DIRECTIONS:
A word-for-word copy of the lines below, starting at the line with "Given: Click the" and ending at the last one, is what you should give. Omit every picture.

RECORDS:
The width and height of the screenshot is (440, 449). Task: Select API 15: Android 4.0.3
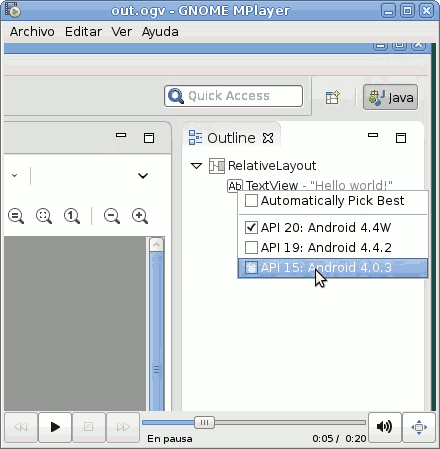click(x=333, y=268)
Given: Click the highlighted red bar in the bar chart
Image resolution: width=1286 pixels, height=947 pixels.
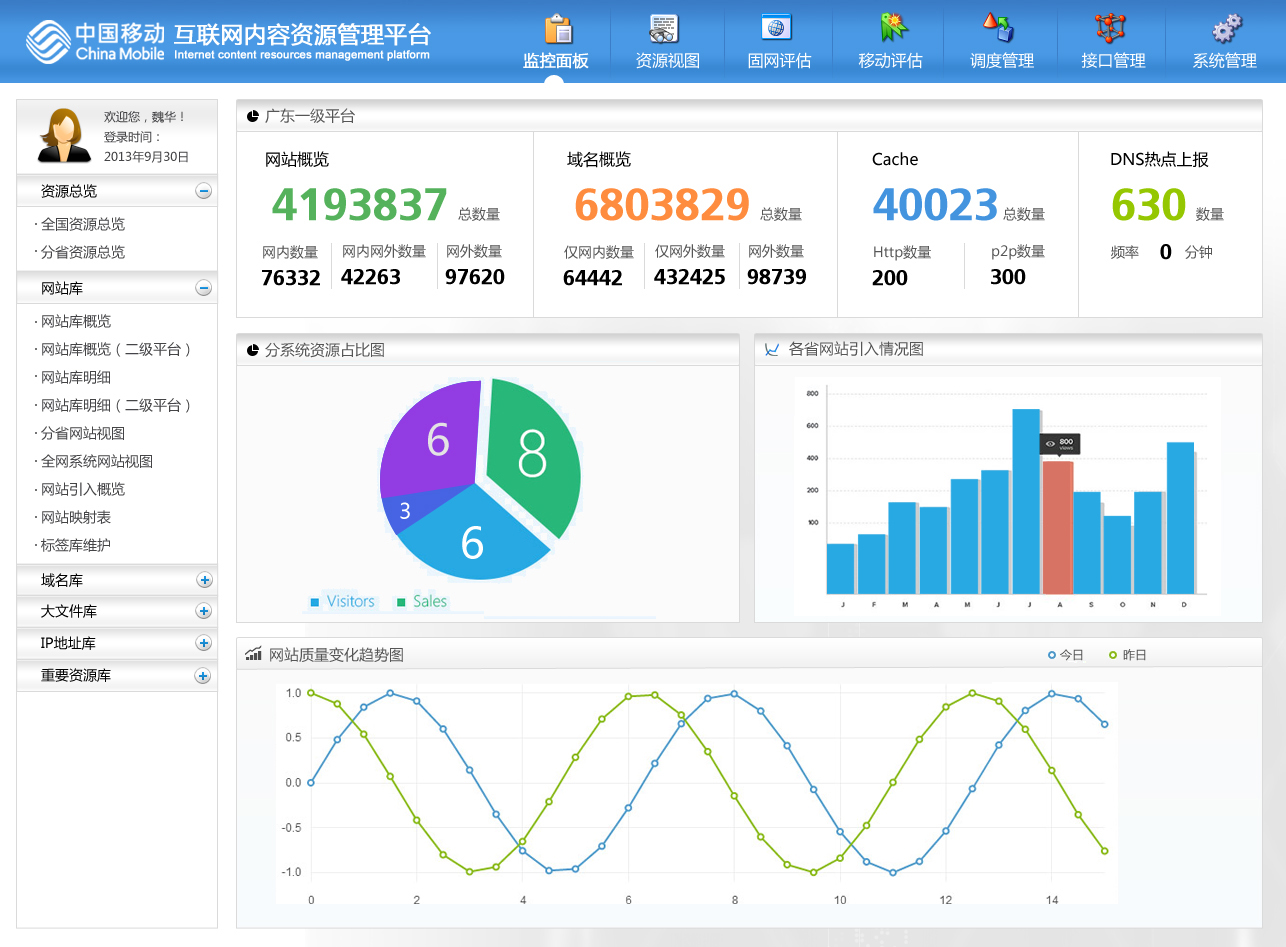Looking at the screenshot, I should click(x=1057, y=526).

REPLY TO THE EXERCISE:
Given: Click the highlighted red bar in the bar chart
Image resolution: width=1286 pixels, height=947 pixels.
Looking at the screenshot, I should click(x=1057, y=526).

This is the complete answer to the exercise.